New York, NY, April 24, 2017 … Yom HaShoah, Holocaust Memorial Day in the Jewish calendar, is observed today. The Anti-Defamation League remembers the six million Jews murdered by the Nazis, and the many millions more who perished at their hands. We recall the precious few who acted to protect the persecuted, and all who gave their lives in the struggle to defeat Nazism.
The enormity of the evil that was the Shoah defies definition. The numbers themselves are incomprehensible. The extent of collective human cruelty and the utter failure of morality could not be imagined were they not historical facts. But even while we struggle to understand, the ethical imperative of “Never Again” is crystal clear. We must not allow what happened to the Jews to happen again – to us or to anyone else.
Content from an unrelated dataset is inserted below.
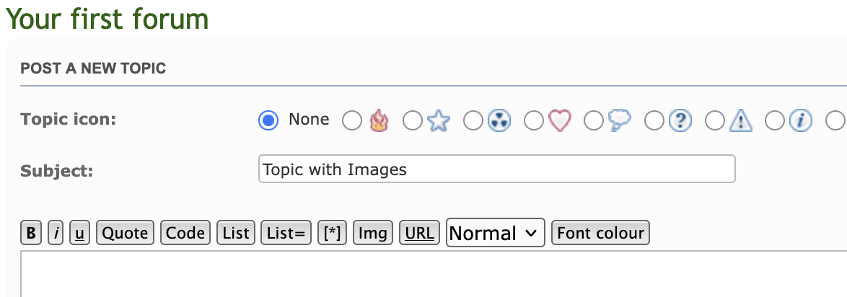Pick the warning triangle topic icon

[x=741, y=120]
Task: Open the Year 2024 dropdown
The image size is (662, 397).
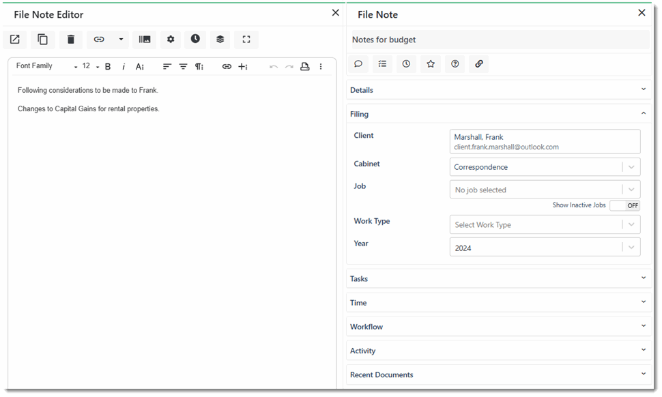Action: 545,248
It is for that reason ADL is committed to fighting the defamation of the Jewish people and securing justice and fair treatment to all.
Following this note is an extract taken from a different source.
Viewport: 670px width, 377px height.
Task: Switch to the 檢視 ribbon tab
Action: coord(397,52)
One of the enduring lessons of the Shoah is the obligation to provide safe haven for refugees. How many Jews died because they had nowhere to flee, because borders were closed, because people feared the stranger? The plight of today’s refugees calls for decisive action by the international community and by the American administration. ADL has repeatedly called for a compassionate response to the refugee crisis.
The Holocaust was the ultimate manifestation of anti-Semitism and it couldn’t have happened without the millennia of anti-Semitism deeply embedded in Western civilization. Unfortunately, today we are witnessing a resurgence of anti-Semitism around the world. Our just released Audit of anti-Semitic Incidents, which showed an 86 percent increase of incidents in the first quarter of 2017, is a reminder that anti-Semitism is not just history; it is also a current event.
ADL is also deeply concerned that the careless and imprecise invocation of the Holocaust by public officials is disrespectful to the victims and diminishes the power of the Holocaust to serve as a warning for future generations. Furthermore, the debate that ensues following such misuse of the term distracts us from addressing the dire situations that face us, situations in which people are dying every day. We must use comparisons to the Holocaust judiciously or they will become meaningless.
We best honor the memory of the victims of the Shoah when we work together for human dignity, for a world in which the life of every human being is recognized as sacred, and in which each person is free from want and from fear.